►

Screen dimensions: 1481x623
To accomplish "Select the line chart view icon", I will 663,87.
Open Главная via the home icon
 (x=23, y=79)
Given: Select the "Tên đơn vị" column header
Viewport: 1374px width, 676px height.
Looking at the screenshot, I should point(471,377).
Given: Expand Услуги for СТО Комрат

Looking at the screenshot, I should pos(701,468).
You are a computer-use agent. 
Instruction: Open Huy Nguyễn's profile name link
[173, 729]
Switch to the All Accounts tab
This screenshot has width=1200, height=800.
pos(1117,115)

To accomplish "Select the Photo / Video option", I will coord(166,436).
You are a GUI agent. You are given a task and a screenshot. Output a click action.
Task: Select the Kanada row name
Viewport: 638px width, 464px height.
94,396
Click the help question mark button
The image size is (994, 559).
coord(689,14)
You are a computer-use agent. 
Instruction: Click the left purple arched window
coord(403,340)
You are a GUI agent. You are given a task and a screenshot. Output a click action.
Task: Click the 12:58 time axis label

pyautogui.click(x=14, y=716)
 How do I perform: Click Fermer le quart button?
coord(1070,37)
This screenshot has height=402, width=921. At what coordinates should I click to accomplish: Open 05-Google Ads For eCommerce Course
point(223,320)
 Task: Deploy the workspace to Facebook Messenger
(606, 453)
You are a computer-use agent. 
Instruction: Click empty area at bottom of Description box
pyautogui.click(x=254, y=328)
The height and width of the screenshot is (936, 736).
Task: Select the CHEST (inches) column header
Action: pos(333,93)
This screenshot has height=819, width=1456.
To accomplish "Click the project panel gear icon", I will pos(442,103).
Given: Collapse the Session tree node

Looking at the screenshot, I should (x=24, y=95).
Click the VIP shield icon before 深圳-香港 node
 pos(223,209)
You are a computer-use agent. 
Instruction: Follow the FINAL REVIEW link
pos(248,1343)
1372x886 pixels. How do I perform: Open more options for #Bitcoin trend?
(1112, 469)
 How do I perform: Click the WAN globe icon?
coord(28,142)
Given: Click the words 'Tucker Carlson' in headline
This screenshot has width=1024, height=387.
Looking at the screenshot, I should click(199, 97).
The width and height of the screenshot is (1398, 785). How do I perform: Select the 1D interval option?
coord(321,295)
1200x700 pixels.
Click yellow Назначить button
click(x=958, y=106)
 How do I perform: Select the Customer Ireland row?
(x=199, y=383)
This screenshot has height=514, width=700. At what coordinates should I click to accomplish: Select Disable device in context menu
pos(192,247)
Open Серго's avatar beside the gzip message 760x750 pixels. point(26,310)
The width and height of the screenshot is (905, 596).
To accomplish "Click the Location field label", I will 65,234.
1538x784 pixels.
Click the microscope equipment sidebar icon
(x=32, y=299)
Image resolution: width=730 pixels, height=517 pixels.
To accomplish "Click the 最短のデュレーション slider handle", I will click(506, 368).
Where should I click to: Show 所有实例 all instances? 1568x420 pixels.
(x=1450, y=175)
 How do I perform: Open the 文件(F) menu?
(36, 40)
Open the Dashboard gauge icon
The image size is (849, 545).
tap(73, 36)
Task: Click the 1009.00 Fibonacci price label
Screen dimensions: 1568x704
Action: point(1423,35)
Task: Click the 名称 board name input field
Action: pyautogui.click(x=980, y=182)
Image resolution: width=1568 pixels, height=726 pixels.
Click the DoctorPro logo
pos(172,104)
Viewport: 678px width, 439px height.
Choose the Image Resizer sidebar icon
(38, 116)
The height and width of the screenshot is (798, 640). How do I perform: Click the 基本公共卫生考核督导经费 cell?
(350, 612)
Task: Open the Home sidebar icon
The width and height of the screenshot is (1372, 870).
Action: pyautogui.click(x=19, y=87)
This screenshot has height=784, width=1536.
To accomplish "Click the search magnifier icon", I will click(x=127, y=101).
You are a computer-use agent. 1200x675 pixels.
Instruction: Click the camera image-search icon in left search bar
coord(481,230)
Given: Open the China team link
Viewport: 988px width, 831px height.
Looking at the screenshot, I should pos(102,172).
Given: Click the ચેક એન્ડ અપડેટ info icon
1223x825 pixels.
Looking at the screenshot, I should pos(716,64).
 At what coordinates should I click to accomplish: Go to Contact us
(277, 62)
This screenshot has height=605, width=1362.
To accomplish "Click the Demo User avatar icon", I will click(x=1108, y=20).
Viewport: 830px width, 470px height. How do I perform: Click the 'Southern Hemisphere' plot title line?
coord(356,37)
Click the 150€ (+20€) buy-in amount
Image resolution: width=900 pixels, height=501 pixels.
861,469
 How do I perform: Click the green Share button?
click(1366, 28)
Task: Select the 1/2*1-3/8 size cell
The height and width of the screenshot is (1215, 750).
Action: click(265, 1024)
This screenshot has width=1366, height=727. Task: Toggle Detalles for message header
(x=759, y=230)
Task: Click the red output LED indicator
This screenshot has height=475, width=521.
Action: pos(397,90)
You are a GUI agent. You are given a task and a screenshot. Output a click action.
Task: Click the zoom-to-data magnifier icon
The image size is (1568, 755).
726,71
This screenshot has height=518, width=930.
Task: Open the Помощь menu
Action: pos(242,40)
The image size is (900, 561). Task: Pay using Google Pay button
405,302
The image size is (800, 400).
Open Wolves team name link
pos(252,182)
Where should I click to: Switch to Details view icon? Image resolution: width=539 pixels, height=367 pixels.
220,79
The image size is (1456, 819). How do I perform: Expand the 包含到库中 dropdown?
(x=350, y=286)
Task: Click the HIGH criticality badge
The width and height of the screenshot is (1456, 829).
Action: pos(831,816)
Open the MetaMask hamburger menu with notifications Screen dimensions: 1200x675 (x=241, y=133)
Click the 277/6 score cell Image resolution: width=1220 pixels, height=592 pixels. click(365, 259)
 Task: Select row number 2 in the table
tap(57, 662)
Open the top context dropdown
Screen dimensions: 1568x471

◄

### DIRECTIONS FOR THIS TASK
Every piece of the data must be set down exactly. Omit nothing.

### OUTPUT
Screen dimensions: 1481x623
To accomplish "Select the line chart view icon", I will 663,87.
Open Главная via the home icon
 (x=23, y=79)
Given: Select the "Tên đơn vị" column header
Viewport: 1374px width, 676px height.
Looking at the screenshot, I should point(471,377).
Given: Expand Услуги for СТО Комрат

Looking at the screenshot, I should pos(701,468).
You are a computer-use agent. 
Instruction: Open Huy Nguyễn's profile name link
[173, 729]
Switch to the All Accounts tab
This screenshot has width=1200, height=800.
pos(1117,115)

To accomplish "Select the Photo / Video option", I will coord(166,436).
You are a GUI agent. You are given a task and a screenshot. Output a click action.
Task: Select the Kanada row name
Viewport: 638px width, 464px height.
94,396
Click the help question mark button
The image size is (994, 559).
coord(689,14)
You are a computer-use agent. 
Instruction: Click the left purple arched window
coord(403,340)
You are a GUI agent. You are given a task and a screenshot. Output a click action.
Task: Click the 12:58 time axis label

pyautogui.click(x=14, y=716)
 How do I perform: Click Fermer le quart button?
coord(1070,37)
This screenshot has height=402, width=921. At what coordinates should I click to accomplish: Open 05-Google Ads For eCommerce Course
point(223,320)
 Task: Deploy the workspace to Facebook Messenger
(606, 453)
You are a computer-use agent. 
Instruction: Click empty area at bottom of Description box
pyautogui.click(x=254, y=328)
The height and width of the screenshot is (936, 736).
Task: Select the CHEST (inches) column header
Action: pos(333,93)
This screenshot has height=819, width=1456.
To accomplish "Click the project panel gear icon", I will pos(442,103).
Given: Collapse the Session tree node

Looking at the screenshot, I should (x=24, y=95).
Click the VIP shield icon before 深圳-香港 node
 pos(223,209)
You are a computer-use agent. 
Instruction: Follow the FINAL REVIEW link
pos(248,1343)
1372x886 pixels. How do I perform: Open more options for #Bitcoin trend?
(1112, 469)
 How do I perform: Click the WAN globe icon?
coord(28,142)
Given: Click the words 'Tucker Carlson' in headline
This screenshot has width=1024, height=387.
Looking at the screenshot, I should click(199, 97).
The width and height of the screenshot is (1398, 785). How do I perform: Select the 1D interval option?
coord(321,295)
1200x700 pixels.
Click yellow Назначить button
click(x=958, y=106)
 How do I perform: Select the Customer Ireland row?
(x=199, y=383)
This screenshot has height=514, width=700. At what coordinates should I click to accomplish: Select Disable device in context menu
pos(192,247)
Open Серго's avatar beside the gzip message 760x750 pixels. point(26,310)
The width and height of the screenshot is (905, 596).
To accomplish "Click the Location field label", I will 65,234.
1538x784 pixels.
Click the microscope equipment sidebar icon
(x=32, y=299)
Image resolution: width=730 pixels, height=517 pixels.
To accomplish "Click the 最短のデュレーション slider handle", I will click(506, 368).
Where should I click to: Show 所有实例 all instances? 1568x420 pixels.
(x=1450, y=175)
 How do I perform: Open the 文件(F) menu?
(36, 40)
Open the Dashboard gauge icon
The image size is (849, 545).
tap(73, 36)
Task: Click the 1009.00 Fibonacci price label
Screen dimensions: 1568x704
Action: point(1423,35)
Task: Click the 名称 board name input field
Action: pyautogui.click(x=980, y=182)
Image resolution: width=1568 pixels, height=726 pixels.
Click the DoctorPro logo
pos(172,104)
Viewport: 678px width, 439px height.
Choose the Image Resizer sidebar icon
(38, 116)
The height and width of the screenshot is (798, 640). How do I perform: Click the 基本公共卫生考核督导经费 cell?
(350, 612)
Task: Open the Home sidebar icon
The width and height of the screenshot is (1372, 870).
Action: pyautogui.click(x=19, y=87)
This screenshot has height=784, width=1536.
To accomplish "Click the search magnifier icon", I will click(x=127, y=101).
You are a computer-use agent. 1200x675 pixels.
Instruction: Click the camera image-search icon in left search bar
coord(481,230)
Given: Open the China team link
Viewport: 988px width, 831px height.
Looking at the screenshot, I should pos(102,172).
Given: Click the ચેક એન્ડ અપડેટ info icon
1223x825 pixels.
Looking at the screenshot, I should pos(716,64).
 At what coordinates should I click to accomplish: Go to Contact us
(277, 62)
This screenshot has height=605, width=1362.
To accomplish "Click the Demo User avatar icon", I will click(x=1108, y=20).
Viewport: 830px width, 470px height. How do I perform: Click the 'Southern Hemisphere' plot title line?
coord(356,37)
Click the 150€ (+20€) buy-in amount
Image resolution: width=900 pixels, height=501 pixels.
861,469
 How do I perform: Click the green Share button?
click(1366, 28)
Task: Select the 1/2*1-3/8 size cell
The height and width of the screenshot is (1215, 750).
Action: click(265, 1024)
This screenshot has width=1366, height=727. Task: Toggle Detalles for message header
(x=759, y=230)
Task: Click the red output LED indicator
This screenshot has height=475, width=521.
Action: pos(397,90)
You are a GUI agent. You are given a task and a screenshot. Output a click action.
Task: Click the zoom-to-data magnifier icon
The image size is (1568, 755).
726,71
This screenshot has height=518, width=930.
Task: Open the Помощь menu
Action: pos(242,40)
The image size is (900, 561). Task: Pay using Google Pay button
405,302
The image size is (800, 400).
Open Wolves team name link
pos(252,182)
Where should I click to: Switch to Details view icon? Image resolution: width=539 pixels, height=367 pixels.
220,79
The image size is (1456, 819). How do I perform: Expand the 包含到库中 dropdown?
(x=350, y=286)
Task: Click the HIGH criticality badge
The width and height of the screenshot is (1456, 829).
Action: pos(831,816)
Open the MetaMask hamburger menu with notifications Screen dimensions: 1200x675 (x=241, y=133)
Click the 277/6 score cell Image resolution: width=1220 pixels, height=592 pixels. click(365, 259)
 Task: Select row number 2 in the table
tap(57, 662)
Open the top context dropdown
Screen dimensions: 1568x471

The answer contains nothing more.